= Brodilovo =

Village in Bulgaria

Brodilovo (Бродилово, Πρόδιβο) is a remote village in the Strandzha (Strandja) mountains of southeastern Bulgaria, within the range of the national park preserve, and part of Tsarevo Municipality, Burgas Province. Lying on the left bank of the Veleka, as of 2005 it has a population of 363 and the mayor is Dimitar Dimitrov. Brodilovo is in a fertile valley ringed by mountains, located at , 56 metres above sea level, close to the sea, but 12 km south of the port of Tsarevo. The name of the village is derived from its location near a convenient river ford (брод, brod). Historically a centre of Thracian folklore and artisans, there are many unexcavated sites close by, though there is no mapping of the numerous trails and watercourses, partly because of it being in a sensitive border area with Turkey.

Older forms of the name are attested as Beradiu, Brodivo, Pordrikoz; it was first mentioned in 1498 with relation to salt trade, and had Christian 34 households at the time. Until 12 July 1914 the village was inhabited by Greek nestinari, but following the Second Balkan War these moved out to be replaced by Bulgarian refugees from Eastern Thrace. The village's Eastern Orthodox Church of Saint Pantaleon was built in 1910 and features an external narthex; the iconostasis was manufactured and carved by a local carver called Giannis.
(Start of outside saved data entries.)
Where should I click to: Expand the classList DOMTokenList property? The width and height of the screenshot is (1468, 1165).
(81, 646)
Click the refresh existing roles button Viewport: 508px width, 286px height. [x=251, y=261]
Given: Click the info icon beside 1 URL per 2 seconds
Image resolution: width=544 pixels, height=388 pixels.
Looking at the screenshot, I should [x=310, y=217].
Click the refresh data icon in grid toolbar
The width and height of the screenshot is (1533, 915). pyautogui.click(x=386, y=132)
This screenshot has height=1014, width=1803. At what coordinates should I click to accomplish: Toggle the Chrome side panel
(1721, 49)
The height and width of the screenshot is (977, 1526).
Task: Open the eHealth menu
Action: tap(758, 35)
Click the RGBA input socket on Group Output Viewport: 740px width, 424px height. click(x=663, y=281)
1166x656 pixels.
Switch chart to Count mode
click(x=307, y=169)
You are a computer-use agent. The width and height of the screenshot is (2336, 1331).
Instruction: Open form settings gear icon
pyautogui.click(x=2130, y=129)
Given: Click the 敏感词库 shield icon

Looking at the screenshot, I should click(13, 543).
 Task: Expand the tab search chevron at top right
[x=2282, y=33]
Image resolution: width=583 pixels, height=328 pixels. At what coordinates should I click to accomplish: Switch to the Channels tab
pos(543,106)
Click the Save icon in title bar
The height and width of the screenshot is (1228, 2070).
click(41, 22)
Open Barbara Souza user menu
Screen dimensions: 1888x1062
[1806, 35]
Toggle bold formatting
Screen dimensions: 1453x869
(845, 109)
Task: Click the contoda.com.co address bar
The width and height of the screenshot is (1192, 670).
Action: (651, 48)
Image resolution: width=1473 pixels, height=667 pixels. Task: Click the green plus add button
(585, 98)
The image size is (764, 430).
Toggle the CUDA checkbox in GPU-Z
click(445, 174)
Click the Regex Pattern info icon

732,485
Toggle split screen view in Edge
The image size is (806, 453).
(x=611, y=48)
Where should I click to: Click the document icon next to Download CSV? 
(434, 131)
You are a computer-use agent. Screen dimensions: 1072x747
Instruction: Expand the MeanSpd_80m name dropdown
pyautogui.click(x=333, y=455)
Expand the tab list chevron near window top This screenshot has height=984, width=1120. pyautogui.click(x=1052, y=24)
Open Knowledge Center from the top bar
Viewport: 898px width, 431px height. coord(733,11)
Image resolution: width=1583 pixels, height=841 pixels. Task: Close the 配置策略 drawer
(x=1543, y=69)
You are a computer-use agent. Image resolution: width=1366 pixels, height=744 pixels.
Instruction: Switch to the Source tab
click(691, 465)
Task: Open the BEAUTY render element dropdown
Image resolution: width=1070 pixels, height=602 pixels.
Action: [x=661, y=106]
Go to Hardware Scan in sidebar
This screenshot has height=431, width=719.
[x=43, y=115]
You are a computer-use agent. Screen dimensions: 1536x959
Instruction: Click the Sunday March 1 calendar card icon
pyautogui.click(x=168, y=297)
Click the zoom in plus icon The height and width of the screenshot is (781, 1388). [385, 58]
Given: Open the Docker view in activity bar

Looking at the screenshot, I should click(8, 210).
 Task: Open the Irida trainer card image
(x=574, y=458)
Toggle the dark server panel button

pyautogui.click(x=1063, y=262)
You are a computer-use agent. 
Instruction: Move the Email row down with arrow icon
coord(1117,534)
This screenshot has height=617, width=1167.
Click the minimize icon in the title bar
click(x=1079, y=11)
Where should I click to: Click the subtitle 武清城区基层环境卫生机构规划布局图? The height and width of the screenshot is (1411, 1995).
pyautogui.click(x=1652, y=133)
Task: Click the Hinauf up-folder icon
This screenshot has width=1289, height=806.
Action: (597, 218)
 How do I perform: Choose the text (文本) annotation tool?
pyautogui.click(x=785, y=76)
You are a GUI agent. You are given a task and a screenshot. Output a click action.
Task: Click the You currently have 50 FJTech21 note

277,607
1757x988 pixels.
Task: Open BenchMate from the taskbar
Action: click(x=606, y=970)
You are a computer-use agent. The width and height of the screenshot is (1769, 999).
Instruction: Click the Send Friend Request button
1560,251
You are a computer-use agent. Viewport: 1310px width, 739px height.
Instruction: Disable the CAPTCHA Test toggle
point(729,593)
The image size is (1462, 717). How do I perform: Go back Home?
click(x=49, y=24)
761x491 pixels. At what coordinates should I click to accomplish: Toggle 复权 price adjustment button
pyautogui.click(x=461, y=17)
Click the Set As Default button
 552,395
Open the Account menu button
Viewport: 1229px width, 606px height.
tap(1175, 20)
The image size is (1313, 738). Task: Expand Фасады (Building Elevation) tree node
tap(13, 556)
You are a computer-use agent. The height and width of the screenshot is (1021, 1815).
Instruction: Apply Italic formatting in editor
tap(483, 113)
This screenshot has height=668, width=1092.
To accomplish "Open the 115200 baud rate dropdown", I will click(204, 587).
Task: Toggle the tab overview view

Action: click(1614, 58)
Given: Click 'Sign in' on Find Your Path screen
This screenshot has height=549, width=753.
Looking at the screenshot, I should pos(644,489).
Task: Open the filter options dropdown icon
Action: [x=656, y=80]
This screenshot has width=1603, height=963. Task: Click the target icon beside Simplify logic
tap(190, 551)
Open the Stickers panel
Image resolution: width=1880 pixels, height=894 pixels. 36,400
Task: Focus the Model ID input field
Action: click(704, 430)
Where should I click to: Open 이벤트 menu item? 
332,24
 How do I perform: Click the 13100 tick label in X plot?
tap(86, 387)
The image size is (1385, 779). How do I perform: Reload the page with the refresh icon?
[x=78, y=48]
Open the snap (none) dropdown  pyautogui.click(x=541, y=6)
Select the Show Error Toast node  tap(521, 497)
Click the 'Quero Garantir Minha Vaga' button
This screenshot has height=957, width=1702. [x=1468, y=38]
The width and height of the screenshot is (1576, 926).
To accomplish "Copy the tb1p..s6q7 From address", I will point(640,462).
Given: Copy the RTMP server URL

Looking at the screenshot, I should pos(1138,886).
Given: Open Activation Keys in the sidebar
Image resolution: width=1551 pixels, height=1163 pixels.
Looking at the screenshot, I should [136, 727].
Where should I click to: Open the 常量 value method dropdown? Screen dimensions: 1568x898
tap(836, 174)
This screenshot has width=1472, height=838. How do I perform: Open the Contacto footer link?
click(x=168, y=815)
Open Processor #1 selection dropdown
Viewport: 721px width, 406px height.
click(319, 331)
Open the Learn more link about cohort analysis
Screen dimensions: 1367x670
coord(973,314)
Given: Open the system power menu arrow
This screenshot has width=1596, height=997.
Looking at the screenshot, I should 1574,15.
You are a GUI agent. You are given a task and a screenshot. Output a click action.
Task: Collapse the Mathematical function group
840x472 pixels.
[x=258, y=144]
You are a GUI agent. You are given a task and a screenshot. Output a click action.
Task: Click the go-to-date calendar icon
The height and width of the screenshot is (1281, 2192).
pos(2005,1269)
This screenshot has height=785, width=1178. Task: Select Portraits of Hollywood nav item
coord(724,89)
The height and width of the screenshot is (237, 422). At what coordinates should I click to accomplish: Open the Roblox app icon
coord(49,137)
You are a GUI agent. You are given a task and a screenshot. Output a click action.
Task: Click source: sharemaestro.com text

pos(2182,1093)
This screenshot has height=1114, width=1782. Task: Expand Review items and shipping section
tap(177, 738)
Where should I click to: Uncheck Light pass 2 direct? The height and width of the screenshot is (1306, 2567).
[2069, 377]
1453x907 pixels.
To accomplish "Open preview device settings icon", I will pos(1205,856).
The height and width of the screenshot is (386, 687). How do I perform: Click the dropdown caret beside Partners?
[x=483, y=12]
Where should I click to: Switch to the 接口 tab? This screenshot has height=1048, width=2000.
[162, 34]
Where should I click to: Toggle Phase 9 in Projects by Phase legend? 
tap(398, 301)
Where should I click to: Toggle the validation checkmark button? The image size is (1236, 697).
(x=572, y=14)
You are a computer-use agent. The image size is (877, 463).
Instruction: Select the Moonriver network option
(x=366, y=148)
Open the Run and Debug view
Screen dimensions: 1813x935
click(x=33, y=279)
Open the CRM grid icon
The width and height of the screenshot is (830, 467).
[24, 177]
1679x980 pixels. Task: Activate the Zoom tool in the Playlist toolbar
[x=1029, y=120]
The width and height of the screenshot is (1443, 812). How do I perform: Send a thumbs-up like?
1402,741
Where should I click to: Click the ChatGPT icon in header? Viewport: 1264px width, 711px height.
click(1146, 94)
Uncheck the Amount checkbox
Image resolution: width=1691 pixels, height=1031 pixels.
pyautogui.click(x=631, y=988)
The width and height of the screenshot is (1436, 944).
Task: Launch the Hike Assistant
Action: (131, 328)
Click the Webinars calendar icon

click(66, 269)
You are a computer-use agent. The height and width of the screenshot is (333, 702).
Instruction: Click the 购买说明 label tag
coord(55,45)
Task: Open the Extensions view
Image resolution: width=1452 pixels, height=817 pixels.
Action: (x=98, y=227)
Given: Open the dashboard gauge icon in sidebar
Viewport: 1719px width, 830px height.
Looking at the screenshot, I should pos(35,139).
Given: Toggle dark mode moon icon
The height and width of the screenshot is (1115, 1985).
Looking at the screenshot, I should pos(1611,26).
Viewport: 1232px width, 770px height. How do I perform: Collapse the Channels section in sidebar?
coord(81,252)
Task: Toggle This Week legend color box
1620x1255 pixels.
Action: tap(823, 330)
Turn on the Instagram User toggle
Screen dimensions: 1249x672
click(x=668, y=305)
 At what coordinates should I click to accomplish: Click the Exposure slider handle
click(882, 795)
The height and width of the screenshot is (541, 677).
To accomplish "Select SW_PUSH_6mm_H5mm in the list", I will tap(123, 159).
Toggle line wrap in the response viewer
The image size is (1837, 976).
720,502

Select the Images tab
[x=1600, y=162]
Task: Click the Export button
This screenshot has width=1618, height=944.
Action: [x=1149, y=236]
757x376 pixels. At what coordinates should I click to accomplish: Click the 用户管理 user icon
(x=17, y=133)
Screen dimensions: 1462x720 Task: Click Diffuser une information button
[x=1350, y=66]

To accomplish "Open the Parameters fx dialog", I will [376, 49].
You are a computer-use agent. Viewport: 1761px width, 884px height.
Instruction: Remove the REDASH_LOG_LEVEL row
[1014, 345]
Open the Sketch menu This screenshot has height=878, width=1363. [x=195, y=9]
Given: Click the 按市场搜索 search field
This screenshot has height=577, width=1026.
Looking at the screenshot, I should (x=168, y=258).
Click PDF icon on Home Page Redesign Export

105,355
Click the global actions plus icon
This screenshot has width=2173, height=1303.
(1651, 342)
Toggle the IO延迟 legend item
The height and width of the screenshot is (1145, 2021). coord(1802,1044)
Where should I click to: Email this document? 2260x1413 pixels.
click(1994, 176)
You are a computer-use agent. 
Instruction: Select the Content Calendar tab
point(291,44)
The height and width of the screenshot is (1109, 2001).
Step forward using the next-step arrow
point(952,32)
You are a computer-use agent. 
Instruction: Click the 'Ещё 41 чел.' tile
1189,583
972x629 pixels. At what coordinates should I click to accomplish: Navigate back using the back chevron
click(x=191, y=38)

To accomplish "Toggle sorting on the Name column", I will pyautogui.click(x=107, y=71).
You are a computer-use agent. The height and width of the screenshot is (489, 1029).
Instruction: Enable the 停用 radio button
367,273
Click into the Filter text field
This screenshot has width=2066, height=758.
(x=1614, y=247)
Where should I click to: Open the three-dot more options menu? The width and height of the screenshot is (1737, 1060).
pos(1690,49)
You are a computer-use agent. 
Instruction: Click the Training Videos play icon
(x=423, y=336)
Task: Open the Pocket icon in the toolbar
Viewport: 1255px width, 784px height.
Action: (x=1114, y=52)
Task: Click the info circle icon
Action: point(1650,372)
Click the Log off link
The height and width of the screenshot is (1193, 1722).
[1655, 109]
The village is known for the practice of dog spinning, a pagan ritual that historically was thought to prevent disease. Although officially banned in 2006 following criticism by animal welfare organizations, the practice persists despite continued controversy. However fire dancing and other Thracian customs including animal costumed funeral rites are still practiced. Folk singing with ancient roots also survives.
As of 2014 the primary local transport is still overwhelmingly equine, with silent streets where children can play.
The village hosts a summer vacation hostel for young schoolchildren.
Local services include 2 restaurant bars, and a community shop, which includes local produce.
A minibus provides twice daily connection with the port of Tsarevo.
Being one of very few villages in close proximity to the coast with an outstandingly beautiful valley, it has recently been discovered by the outside world and some of the older Greek houses have undergone preservation by a few foreign owners. Partly favoured for its gentle micro climate, incredibly long summers and close proximity to the rugged black sea coast and unspoilt coves and beaches. The village represents a unique time capsule of rural life and skills, and benefits from the surrounding oak forested Strandzha Nature Park.